**WHAT IS EXPECTED**
Print every line below that comes at or after the line containing "en (728, 12)", exactly as written.

**DATASET EXTRACT**
%%

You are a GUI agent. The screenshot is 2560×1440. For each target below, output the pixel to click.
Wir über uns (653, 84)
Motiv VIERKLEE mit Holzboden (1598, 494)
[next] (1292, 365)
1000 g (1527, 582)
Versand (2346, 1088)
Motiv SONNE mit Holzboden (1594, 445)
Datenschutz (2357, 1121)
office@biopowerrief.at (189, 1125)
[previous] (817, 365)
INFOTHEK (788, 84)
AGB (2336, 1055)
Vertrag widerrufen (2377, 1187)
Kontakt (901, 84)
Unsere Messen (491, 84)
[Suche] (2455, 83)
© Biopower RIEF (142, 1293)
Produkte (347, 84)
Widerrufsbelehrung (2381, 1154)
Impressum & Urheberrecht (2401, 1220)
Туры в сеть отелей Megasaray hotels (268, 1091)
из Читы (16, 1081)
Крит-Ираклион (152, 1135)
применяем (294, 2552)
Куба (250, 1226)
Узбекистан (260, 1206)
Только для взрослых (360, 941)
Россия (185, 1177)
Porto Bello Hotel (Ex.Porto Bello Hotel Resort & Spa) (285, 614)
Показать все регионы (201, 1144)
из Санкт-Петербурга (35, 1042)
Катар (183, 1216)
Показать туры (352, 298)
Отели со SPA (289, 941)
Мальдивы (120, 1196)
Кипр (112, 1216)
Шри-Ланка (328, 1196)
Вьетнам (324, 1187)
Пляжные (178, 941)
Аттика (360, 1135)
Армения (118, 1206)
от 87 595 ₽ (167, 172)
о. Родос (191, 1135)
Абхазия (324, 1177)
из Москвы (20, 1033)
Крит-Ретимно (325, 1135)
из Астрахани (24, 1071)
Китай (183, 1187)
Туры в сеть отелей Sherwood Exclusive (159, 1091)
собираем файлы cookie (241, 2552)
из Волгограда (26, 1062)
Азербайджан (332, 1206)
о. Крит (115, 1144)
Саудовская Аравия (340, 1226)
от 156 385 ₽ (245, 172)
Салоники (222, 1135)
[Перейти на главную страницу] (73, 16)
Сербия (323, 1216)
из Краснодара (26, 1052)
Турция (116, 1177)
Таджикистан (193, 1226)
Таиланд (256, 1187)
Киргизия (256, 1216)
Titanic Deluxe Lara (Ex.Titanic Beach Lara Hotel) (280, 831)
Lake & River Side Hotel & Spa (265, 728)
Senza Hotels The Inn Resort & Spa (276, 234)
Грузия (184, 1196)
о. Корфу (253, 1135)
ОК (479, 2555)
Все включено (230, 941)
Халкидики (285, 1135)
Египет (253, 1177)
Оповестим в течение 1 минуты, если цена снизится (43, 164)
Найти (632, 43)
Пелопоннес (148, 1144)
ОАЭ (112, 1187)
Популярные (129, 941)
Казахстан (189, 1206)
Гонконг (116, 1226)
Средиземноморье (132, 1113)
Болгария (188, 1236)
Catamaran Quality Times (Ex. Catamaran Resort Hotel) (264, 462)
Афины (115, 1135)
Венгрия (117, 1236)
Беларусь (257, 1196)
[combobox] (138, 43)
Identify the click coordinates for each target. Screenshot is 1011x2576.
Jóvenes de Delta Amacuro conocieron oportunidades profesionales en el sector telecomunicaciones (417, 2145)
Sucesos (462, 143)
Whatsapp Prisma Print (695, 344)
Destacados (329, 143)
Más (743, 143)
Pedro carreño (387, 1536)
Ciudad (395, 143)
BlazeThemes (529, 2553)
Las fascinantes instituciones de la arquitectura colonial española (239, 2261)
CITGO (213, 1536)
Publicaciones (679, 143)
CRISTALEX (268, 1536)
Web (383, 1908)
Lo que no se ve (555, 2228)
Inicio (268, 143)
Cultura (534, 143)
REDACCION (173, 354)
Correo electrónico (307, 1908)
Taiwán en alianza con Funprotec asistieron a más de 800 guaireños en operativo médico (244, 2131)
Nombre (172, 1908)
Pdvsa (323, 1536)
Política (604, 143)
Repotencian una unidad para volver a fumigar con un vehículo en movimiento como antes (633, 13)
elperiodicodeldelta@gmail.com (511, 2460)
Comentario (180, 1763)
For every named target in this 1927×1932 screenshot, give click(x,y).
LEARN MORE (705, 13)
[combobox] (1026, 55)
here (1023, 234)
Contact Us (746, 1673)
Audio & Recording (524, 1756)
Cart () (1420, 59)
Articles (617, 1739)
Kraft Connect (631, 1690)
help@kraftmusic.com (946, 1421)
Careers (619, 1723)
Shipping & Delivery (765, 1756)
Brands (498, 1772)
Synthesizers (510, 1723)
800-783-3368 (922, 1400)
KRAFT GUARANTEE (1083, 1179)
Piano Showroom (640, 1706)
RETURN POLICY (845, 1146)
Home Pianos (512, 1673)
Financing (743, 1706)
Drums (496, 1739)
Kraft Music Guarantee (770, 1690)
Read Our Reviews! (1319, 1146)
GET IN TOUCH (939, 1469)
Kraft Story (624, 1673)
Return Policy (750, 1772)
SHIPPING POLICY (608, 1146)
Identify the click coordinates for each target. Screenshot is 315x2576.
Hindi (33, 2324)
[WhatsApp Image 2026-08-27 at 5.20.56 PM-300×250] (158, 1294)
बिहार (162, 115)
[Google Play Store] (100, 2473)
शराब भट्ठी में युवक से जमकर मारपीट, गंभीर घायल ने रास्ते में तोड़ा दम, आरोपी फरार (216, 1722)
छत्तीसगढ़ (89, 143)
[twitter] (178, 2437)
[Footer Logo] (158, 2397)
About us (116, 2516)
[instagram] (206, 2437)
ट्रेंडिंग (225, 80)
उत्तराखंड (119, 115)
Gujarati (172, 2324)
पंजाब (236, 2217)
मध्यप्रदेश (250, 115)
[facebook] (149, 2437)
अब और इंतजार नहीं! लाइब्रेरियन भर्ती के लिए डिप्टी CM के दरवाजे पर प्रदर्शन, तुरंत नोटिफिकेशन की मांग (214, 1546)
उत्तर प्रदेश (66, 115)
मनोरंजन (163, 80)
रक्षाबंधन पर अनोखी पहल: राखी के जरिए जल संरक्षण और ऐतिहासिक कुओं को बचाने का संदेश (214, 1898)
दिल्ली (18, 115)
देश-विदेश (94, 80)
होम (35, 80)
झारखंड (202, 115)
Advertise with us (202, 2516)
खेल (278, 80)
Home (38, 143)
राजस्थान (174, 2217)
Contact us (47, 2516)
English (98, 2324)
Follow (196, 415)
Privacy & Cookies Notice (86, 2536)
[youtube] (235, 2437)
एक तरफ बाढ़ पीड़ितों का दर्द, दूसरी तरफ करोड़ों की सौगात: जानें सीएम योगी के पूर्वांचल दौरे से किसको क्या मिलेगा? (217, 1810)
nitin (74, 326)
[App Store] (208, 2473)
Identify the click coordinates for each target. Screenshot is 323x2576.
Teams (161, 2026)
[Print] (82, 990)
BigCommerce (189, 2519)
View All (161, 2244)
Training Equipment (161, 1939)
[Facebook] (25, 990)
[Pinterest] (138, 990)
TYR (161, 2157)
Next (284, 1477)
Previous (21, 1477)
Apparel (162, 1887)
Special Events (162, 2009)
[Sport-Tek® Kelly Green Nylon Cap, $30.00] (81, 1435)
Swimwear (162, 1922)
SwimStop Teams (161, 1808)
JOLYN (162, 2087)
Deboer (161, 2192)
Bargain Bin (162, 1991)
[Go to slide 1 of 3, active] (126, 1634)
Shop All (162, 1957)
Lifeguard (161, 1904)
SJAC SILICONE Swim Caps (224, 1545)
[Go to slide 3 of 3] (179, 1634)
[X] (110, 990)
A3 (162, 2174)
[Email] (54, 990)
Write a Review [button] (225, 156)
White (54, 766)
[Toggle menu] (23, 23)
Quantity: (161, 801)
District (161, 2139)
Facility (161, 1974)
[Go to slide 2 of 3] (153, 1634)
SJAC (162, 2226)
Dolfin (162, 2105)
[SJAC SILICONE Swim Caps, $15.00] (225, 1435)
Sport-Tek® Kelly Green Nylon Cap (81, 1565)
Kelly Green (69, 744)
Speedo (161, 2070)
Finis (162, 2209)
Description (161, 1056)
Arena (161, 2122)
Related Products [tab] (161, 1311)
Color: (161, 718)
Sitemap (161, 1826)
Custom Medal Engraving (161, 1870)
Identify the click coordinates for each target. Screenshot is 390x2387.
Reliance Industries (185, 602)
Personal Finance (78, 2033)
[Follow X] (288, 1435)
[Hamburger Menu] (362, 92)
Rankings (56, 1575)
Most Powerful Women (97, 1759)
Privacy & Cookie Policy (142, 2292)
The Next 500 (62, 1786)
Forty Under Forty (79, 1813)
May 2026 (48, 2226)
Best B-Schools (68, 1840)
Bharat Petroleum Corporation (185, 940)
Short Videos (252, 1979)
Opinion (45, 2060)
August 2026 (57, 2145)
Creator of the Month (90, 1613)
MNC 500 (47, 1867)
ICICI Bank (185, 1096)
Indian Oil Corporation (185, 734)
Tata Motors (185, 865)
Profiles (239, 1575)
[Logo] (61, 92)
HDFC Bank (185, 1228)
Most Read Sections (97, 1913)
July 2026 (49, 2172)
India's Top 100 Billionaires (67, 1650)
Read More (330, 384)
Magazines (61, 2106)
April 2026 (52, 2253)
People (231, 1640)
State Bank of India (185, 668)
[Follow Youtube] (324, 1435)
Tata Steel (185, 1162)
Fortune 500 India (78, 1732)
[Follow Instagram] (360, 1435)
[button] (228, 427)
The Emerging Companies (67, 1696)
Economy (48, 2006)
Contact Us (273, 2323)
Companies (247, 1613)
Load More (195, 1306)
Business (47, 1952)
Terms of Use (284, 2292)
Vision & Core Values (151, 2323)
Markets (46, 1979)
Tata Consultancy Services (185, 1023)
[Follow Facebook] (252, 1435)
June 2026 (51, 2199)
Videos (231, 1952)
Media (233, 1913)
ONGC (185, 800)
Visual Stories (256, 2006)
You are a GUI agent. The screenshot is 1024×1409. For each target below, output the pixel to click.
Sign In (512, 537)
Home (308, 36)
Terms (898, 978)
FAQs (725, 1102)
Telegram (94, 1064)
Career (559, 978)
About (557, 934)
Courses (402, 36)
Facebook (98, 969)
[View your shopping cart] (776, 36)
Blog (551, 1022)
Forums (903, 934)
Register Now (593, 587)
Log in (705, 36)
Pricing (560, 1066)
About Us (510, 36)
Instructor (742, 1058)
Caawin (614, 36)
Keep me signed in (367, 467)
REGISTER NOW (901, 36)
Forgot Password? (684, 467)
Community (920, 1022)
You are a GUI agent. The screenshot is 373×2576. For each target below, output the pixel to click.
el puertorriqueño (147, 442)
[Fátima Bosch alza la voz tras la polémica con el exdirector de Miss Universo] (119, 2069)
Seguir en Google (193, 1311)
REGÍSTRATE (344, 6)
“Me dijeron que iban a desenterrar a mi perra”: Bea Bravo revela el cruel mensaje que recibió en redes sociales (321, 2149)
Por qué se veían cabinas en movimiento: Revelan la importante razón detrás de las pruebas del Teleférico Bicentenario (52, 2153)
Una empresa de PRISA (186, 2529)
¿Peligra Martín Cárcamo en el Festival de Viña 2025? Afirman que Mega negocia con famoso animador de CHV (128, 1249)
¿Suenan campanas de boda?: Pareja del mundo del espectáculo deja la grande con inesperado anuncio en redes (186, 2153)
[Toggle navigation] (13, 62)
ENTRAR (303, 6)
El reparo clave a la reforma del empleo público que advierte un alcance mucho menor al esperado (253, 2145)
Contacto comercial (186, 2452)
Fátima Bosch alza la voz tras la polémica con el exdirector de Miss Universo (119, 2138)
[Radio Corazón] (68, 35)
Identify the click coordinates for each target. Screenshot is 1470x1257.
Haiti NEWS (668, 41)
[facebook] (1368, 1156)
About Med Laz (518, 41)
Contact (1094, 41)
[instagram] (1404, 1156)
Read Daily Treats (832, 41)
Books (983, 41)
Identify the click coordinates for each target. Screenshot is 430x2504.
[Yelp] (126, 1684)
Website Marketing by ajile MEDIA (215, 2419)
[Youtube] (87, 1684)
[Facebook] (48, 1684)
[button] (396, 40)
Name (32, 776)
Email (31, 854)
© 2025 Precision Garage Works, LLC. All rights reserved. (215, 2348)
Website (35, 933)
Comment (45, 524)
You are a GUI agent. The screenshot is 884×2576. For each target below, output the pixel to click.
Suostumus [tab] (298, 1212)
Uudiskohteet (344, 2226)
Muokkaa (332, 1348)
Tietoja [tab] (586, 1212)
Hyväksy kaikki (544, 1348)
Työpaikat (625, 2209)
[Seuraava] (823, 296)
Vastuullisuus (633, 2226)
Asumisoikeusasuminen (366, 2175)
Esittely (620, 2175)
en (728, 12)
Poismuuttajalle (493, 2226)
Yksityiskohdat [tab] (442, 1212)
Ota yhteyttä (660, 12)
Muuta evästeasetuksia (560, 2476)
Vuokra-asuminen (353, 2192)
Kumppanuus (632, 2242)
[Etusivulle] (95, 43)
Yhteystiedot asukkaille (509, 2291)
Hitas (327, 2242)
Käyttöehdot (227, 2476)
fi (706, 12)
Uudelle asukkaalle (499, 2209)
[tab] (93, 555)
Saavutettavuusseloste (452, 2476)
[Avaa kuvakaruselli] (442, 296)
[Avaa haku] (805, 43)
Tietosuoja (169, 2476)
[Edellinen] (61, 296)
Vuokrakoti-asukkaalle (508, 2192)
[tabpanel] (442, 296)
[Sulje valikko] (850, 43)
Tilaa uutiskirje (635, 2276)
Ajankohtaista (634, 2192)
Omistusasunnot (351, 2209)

%%

**EXPECTED ANSWER**
en (728, 12)
Poismuuttajalle (493, 2226)
Yksityiskohdat [tab] (442, 1212)
Ota yhteyttä (660, 12)
Muuta evästeasetuksia (560, 2476)
Vuokra-asuminen (353, 2192)
Kumppanuus (632, 2242)
[Etusivulle] (95, 43)
Yhteystiedot asukkaille (509, 2291)
Hitas (327, 2242)
Käyttöehdot (227, 2476)
fi (706, 12)
Uudelle asukkaalle (499, 2209)
[tab] (93, 555)
Saavutettavuusseloste (452, 2476)
[Avaa kuvakaruselli] (442, 296)
[Avaa haku] (805, 43)
Tietosuoja (169, 2476)
[Edellinen] (61, 296)
Vuokrakoti-asukkaalle (508, 2192)
[tabpanel] (442, 296)
[Sulje valikko] (850, 43)
Tilaa uutiskirje (635, 2276)
Ajankohtaista (634, 2192)
Omistusasunnot (351, 2209)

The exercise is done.